- [Texte présenté]
L’Encyclopédie/1re édition/PRAGMATIQUE SANCTION

Pragmatique sanction, (Jurisprud.) qu’on appelle aussi quelquefois simplement pragmatique, est le nom que l’on donne à certaines ordonnances.

Dans les trois premiers siecles de la troisieme race de nos rois, on ne connoissoit pour véritables ordonnances, que celles qu’on appelloit pragmatiques sanctions ; on entendoit par-là une constitution faite par le prince de concert avec les grands de l’état ; comme encore en Allemagne, on n’admet pour pragmatique sanction, que les résolutions de la diete générale de l’empire. Lett. hist. sur les Parlemens.

Hofman dit que l’on entendoit par le terme de pragmatique sanction, un rescrit du prince, non pas sur l’affaire d’un simple particulier, mais qui concernoit quelque corps, communauté ou province.

On appelloit un tel réglement pragmatique, soit parce qu’il prescrivoit les formes que l’on devoit pratiquer dans une certaine matiere, soit parce que ce réglement n’étoit interposé qu’après avoir pris l’avis des gens pragmatiques, c’est-à-dire des meilleurs praticiens, des personnes les plus expérimentées ; sanction étoit le terme qui caractérisoit une ordonnance ; en effet sanctio dans la loi est la partie qui prononce quelque peine contre les contrevenans.

Les lettres de l’an 1105, par lesquelles Philippe I. defendit de s’emparer des meubles des évêques de Chartres décédés, sont par lui qualifiées en deux endroits, pragmatica sanctio.

- [Consignes écrites]
• a. Les affirmations (i), (ii) et (iii) sont-elles conformes à l’article sur la pragmatique sanction ? Répondez par oui ou non pour chacune, en citant exactement les mots de l’article qui tranchent. (i) On désigne parfois la pragmatique sanction par le seul mot « pragmatique ». (ii) D’après Hofman, une pragmatique sanction portait sur l’affaire d’un simple particulier. (iii) Les lettres de Philippe I. sur les meubles des évêques de Chartres datent de l’an 1105.
• b. Rédigez la suite de l’article sur la pragmatique sanction, s’il vous plaît, en commençant après sa dernière phrase.

- [Éléments de données]
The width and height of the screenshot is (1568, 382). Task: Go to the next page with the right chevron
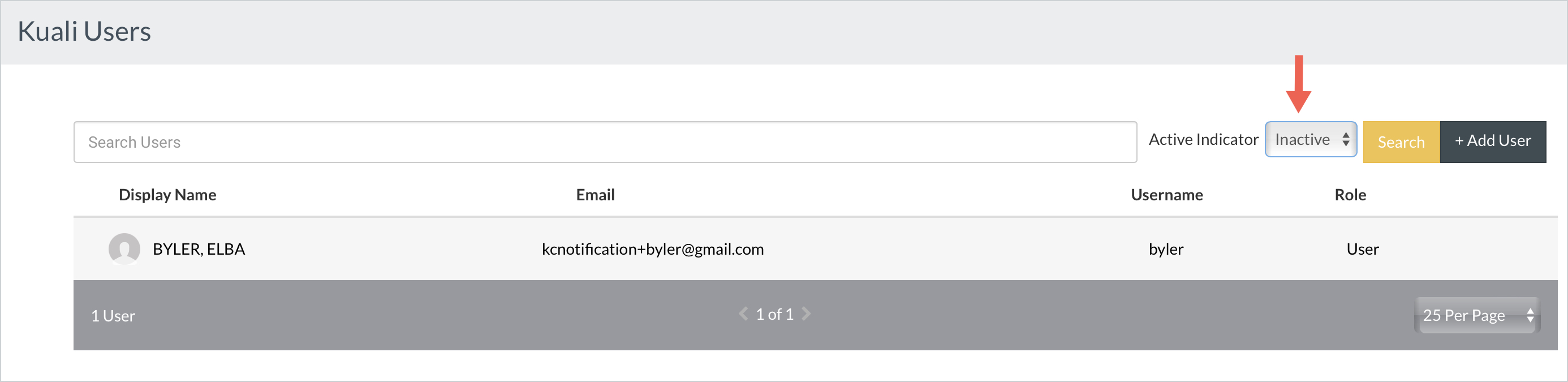(x=806, y=314)
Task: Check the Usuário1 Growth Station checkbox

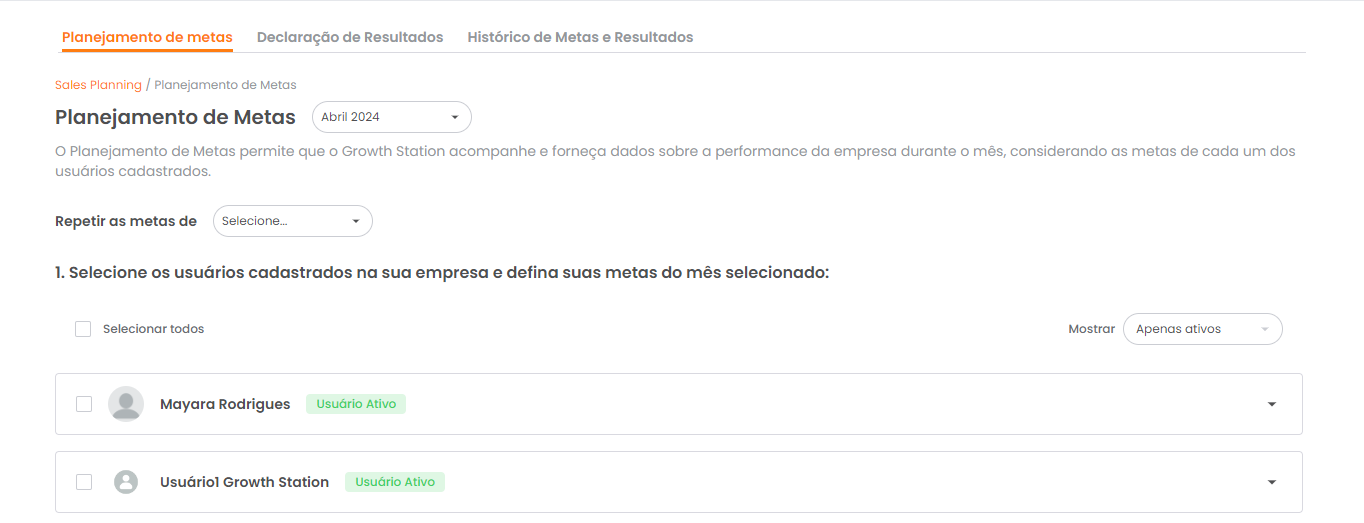Action: pos(84,482)
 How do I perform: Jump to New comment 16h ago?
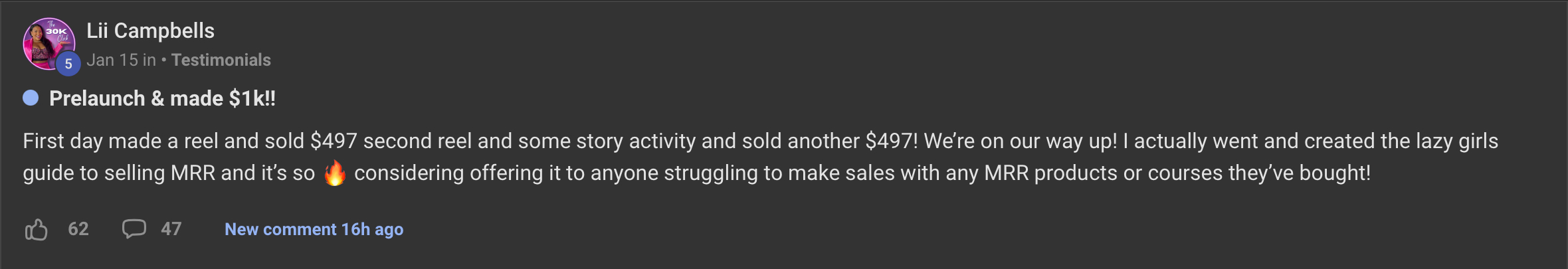click(314, 229)
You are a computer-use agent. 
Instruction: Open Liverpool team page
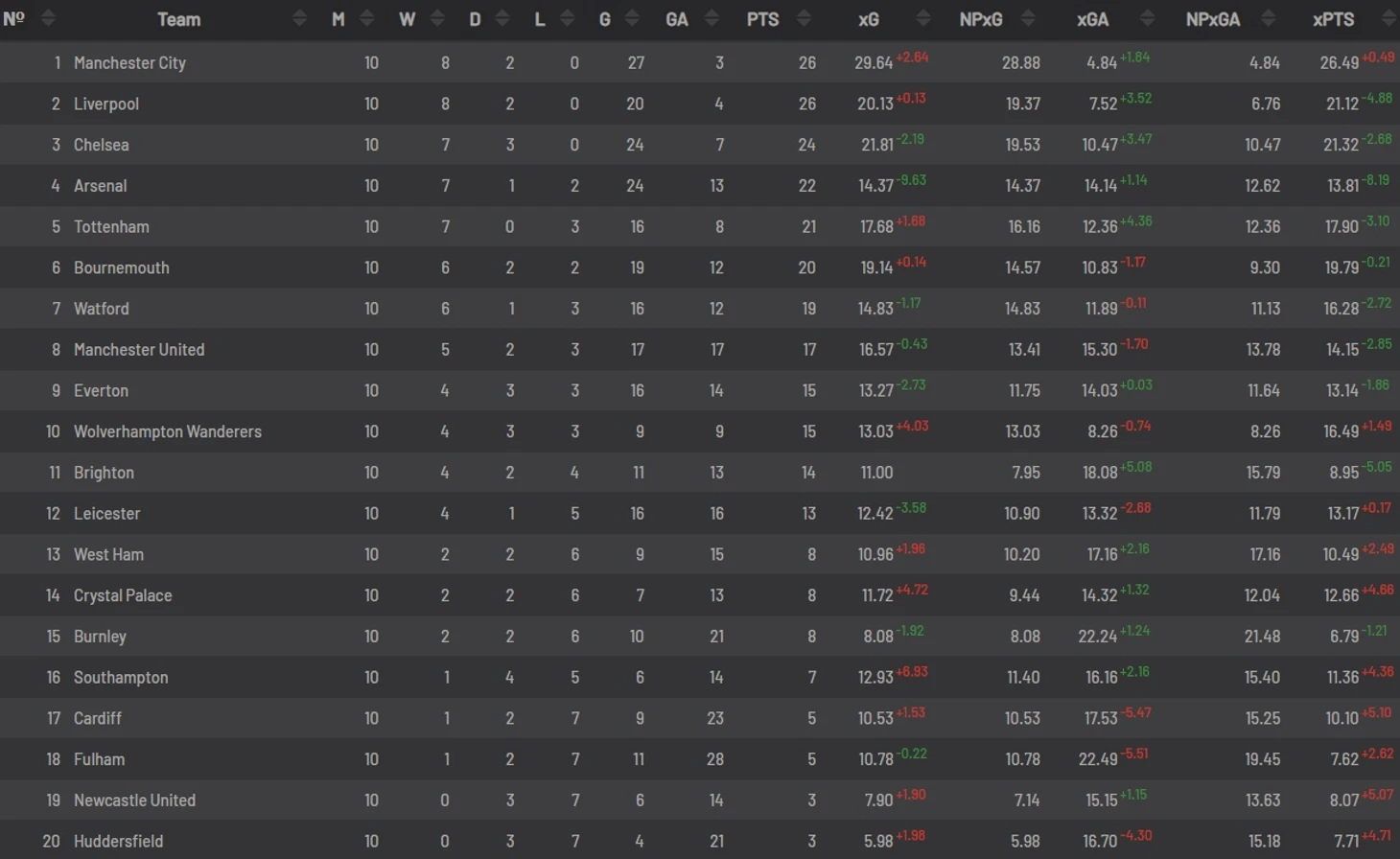point(106,104)

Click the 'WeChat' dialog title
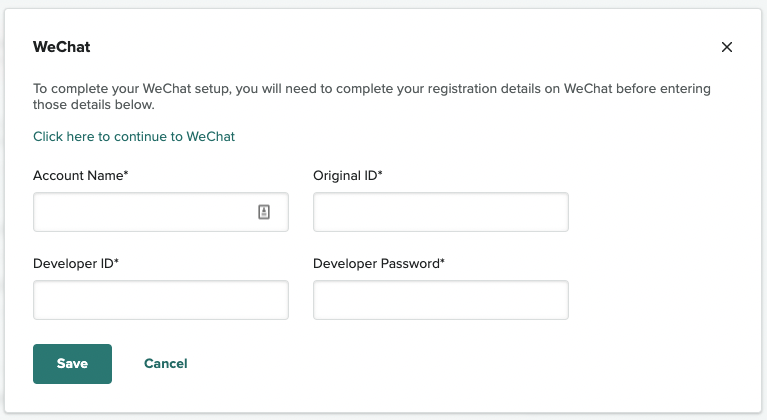pos(62,47)
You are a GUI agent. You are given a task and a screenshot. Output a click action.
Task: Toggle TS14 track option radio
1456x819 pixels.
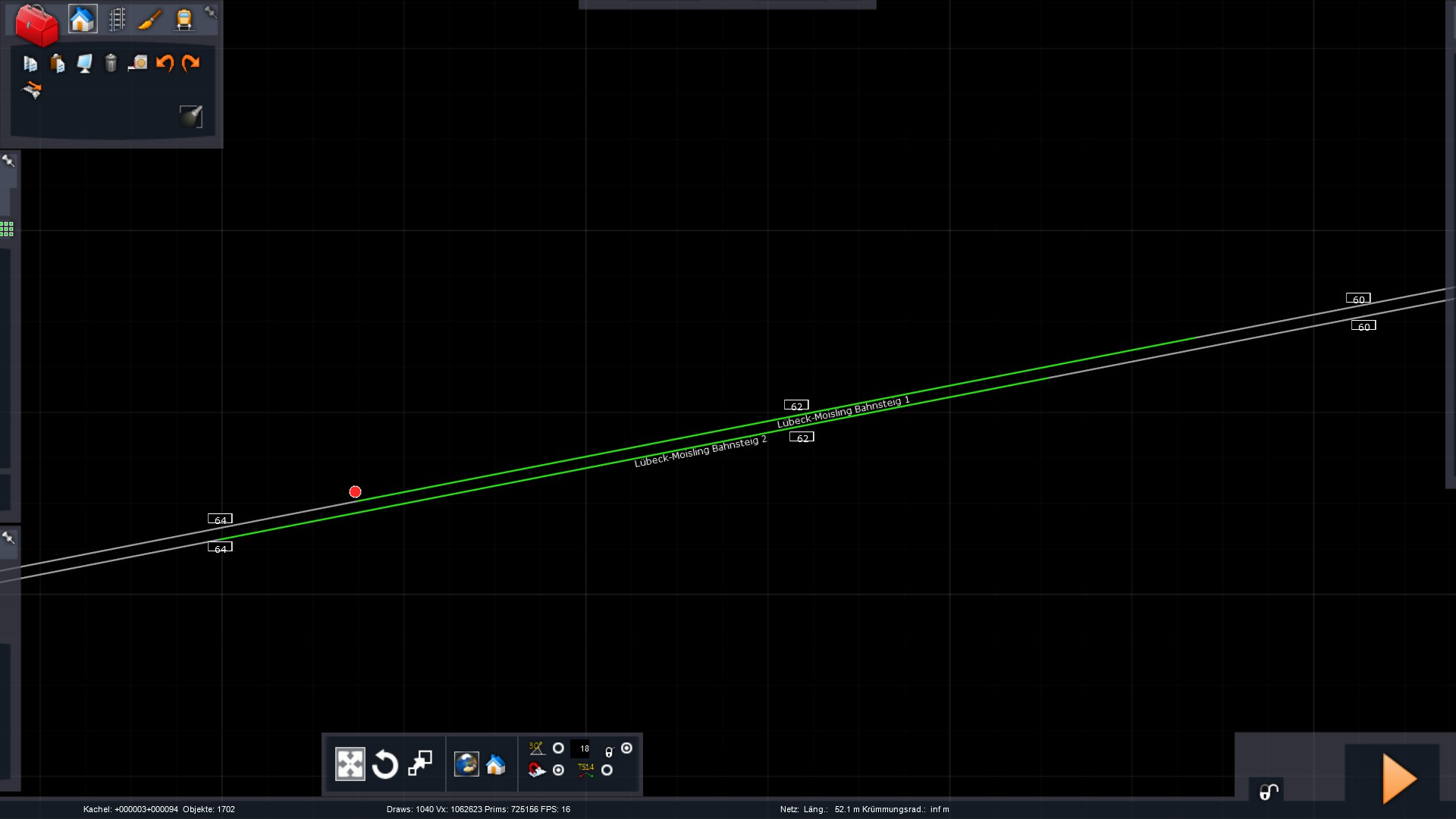(607, 770)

- [Réponses par consigne]
• a.
(i) Oui : « qu’on appelle aussi quelquefois simplement pragmatique ».
(ii) Non : « non pas sur l’affaire d’un simple particulier, mais qui concernoit quelque corps, communauté ou province ».
(iii) Oui : « Les lettres de l’an 1105, par lesquelles Philippe I. defendit de s’emparer des meubles des évêques de Chartres décédés ».

• b.
Mais les deux plus fameuses ordonnances qui soient connues sous le nom de pragmatique sanction, sont la pragmatique de saint Louis, du mois de Mars 1268 ; l’autre est la pragmatique sanction faite à Bourges par Charles VII. au mois de Juillet 1438.

La pragmatique de saint Louis ne contient que six articles ; elle ordonne :

Que les églises du royaume, les prélats, patrons & collateurs ordinaires, jouissent pleinement de leur droit, & que la jurisdiction qui appartient à chacun lui soit conservée.

Que les églises cathédrales & autres, aient la liberté des élections.

Elle défend le crime de simonie.

Elle veut aussi que les promotions, collations, provisions & dispositions des prélatures, dignités & autres bénéfices & offices ecclésiastiques, soient faites selon le droit commun, la disposition des conciles & l’institution des saints Peres.

Saint Louis défend ensuite qu’il soit exigé dans son royaume aucune imposition ni levée de deniers de la part de la cour de Rome. Ces sortes d’exactions & de charges très-pesantes ayant, dit-il, très-misérablement appauvri le royaume, il n’excepte que le cas où ce seroit pour une cause raisonnable & pour urgente nécessité, & du consentement du roi & de l’église de France.

Enfin il confirme toutes les libertés, franchises, immunités, prérogatives, droits & privileges accordés par lui & les rois ses prédécesseurs, aux églises, monasteres, lieux de piété, religieux & personnes ecclésiastiques.

Pour expliquer maintenant ce qui donna occasion à la pragmatique sanction faite par Charles VII, il faut d’abord rappeller quel étoit alors l’état de l’église.

L’extension que les fausses decrétales avoient donnée à l’autorité des papes, avoit bien-tôt dégénéré en abus ; ce fut la source des desordres qui inonderent l’Eglise dans les douzieme & treizieme siecles ; ces malheurs s’accrurent encore pendant le grand schisme sous les antipapes.

Le concile de Constance entreprit une réforme sous le titre de reformatione in capite & in membris ; mais dès qu’il vint à toucher aux prétentions du pape, aux privileges des cardinaux, aux nouveaux usages utiles à la cour de Rome, il y eut tant d’opposition, qu’on fut obligé de se séparer sans en venir à-bout.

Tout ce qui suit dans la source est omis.